Our spring EFPC symposium in Canterbury had promised sunshine and daffodils.

Instead the long-awaited event was hindered by some of the coldest weather in Europe. Snow closed airports and train stations as the ‘Beast from the East’ gave new meaning to English sub-zero temperatures.  Nonetheless, intrepid pilgrims trekked from Europe – and as far away as Brazil – to join in discussions on how we can integrate health care systems to bring communities closer to primary care, and improve health outcomes for some of the most vulnerable in society.

EFPC Chair and CHSS Professor Sally Kendall chaired the symposium, delightedly welcoming delegates from Brazil, Belgium, France, Italy, Kazakhstan, Norway, Portugal, Spain, Turkey, Slovenia, Switzerland and UK. Sadly, delegates from Austria, some parts of the UK and the Netherlands were prevented by the weather, but participated via video-link.

Keynote speaker, Professor Pavlos Theodorakis, (WHO Primary Care Centre, Almaty, Kazakhstan) highlighted important societal and policy changes since 1978’s Declaration of Alma Ata.
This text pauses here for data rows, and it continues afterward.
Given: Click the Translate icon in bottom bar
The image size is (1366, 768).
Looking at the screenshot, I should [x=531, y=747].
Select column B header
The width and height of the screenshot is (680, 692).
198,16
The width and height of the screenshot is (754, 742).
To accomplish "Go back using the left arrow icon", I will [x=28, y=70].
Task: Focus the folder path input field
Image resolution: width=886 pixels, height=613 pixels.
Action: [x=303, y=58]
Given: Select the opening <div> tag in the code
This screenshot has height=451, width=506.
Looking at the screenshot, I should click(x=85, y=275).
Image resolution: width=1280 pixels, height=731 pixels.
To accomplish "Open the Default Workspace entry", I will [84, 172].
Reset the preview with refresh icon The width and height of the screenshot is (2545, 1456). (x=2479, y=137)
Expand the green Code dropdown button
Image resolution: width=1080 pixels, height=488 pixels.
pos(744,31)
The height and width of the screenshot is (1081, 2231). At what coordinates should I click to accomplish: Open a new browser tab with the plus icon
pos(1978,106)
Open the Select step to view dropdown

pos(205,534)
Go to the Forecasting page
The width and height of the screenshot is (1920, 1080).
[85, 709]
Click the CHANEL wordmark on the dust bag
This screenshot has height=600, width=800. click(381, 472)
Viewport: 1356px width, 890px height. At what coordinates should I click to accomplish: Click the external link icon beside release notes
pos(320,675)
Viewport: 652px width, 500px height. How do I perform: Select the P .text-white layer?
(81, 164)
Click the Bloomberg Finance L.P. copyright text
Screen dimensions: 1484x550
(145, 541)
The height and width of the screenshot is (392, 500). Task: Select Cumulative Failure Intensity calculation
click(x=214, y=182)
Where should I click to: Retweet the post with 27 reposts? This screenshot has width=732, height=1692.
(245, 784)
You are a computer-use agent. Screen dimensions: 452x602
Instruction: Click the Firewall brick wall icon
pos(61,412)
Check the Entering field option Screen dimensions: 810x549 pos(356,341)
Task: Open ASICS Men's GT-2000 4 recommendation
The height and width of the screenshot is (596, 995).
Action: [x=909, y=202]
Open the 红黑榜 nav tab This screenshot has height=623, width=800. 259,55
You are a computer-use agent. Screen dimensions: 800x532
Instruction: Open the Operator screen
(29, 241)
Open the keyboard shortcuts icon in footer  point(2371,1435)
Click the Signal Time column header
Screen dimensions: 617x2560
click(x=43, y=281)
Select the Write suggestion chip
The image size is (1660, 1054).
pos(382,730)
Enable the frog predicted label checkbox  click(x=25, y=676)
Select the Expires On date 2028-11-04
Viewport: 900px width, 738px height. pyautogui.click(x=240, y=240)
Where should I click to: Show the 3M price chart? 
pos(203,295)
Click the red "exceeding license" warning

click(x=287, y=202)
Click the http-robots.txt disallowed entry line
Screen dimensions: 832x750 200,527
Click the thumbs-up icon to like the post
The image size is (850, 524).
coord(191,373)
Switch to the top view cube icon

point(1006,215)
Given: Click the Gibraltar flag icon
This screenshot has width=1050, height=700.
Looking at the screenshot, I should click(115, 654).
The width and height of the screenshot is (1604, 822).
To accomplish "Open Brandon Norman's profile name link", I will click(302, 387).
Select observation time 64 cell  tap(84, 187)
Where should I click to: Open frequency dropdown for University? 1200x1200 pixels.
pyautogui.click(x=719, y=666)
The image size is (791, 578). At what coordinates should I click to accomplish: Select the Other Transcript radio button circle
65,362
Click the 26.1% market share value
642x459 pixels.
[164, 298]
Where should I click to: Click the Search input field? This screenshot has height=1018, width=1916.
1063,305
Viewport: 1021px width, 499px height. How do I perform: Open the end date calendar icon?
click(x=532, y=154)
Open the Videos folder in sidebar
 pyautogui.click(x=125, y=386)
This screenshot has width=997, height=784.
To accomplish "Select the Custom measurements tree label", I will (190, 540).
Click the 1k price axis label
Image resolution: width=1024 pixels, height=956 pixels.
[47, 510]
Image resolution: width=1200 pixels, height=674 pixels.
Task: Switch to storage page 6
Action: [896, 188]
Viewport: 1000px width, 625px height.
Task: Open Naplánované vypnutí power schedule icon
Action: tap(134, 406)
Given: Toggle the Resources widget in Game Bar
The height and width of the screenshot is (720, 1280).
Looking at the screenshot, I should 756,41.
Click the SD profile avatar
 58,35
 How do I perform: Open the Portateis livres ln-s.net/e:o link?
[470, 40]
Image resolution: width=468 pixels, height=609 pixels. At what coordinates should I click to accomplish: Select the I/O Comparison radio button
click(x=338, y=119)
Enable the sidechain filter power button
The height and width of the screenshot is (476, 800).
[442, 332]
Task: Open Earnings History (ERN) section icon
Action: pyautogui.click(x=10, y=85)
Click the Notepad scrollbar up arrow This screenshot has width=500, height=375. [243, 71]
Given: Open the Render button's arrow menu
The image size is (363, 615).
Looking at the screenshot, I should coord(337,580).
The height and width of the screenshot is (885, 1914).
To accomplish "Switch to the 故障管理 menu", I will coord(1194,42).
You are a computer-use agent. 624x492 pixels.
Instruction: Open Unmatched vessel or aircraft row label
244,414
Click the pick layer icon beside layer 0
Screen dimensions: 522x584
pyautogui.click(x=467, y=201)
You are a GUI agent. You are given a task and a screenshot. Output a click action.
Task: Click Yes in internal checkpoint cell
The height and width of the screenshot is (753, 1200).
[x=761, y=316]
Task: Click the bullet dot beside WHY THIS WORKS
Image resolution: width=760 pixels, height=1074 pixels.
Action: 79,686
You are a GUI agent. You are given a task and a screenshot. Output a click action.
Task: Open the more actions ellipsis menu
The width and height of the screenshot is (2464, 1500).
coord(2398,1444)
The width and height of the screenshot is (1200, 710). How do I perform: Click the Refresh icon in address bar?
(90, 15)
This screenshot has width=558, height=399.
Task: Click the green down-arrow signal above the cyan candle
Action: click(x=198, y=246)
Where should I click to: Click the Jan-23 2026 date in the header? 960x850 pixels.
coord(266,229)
These will inform October’s 40th anniversary discussions in Almaty. The message that Universal Health Coverage is for all and can be compatible with person-centred primary care was an important one to hear.  CHSS Professor Jenny Billings’ comprehensive overview of the challenges of introducing new integrated care models highlighted Encompass in Kent.

Professor Henk Parmentier (Europe World Federation for Mental Health) gave insights on the importance of integrated mental health care in improving the health experience for hundreds of thousands suffering at the margins of the system across Europe.

After lunch Professor Jan De Maeseneer led the second panel, presenting his approach to community and primary care integration from his years of experience in Ghent and how we can change the system by transforming education and training.

Professor Kate O’Donnell, trapped by snow in Glasgow, presented over Skype. Her session focused on improving health for Europe’s migrant populations; refugees and asylum seekers seeking shelter, security and access to health care.

CHSS Professor Stephen Peckham closed the symposium with his provocative session on how new care models are emerging, and the challenges of change, policy implementation and sustainability.

By 4pm the sky was full of snow and delegates headed back to hotels and airports. The Symposium had successfully brought European primary care interests into a forum where significant policy, integration and access issues could be debated openly, with the sense of community at its heart.